WORK ORDER
Every line in the records below between the one holding "Screen dimensions: 1232x957" and the one holding "the MACD(26,12,9) indicator", inclusive, is to be set down exactly; all other lines are to be left out.

INPUT RECORDS
◇ ◇ ◇

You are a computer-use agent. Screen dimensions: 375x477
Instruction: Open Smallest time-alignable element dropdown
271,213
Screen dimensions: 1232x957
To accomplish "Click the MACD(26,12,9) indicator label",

◇ ◇ ◇

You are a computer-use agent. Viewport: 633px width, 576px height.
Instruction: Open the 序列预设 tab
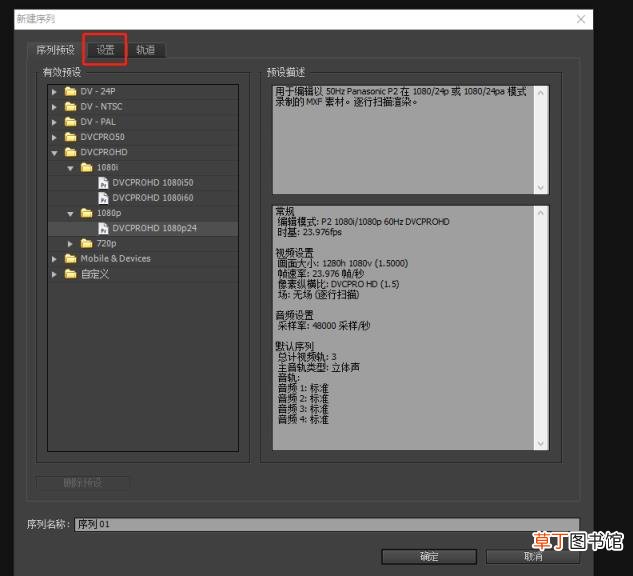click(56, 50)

◇ ◇ ◇

EXERCISE RESPONSE
Screen dimensions: 1232x957
To accomplish "Click the MACD(26,12,9) indicator label",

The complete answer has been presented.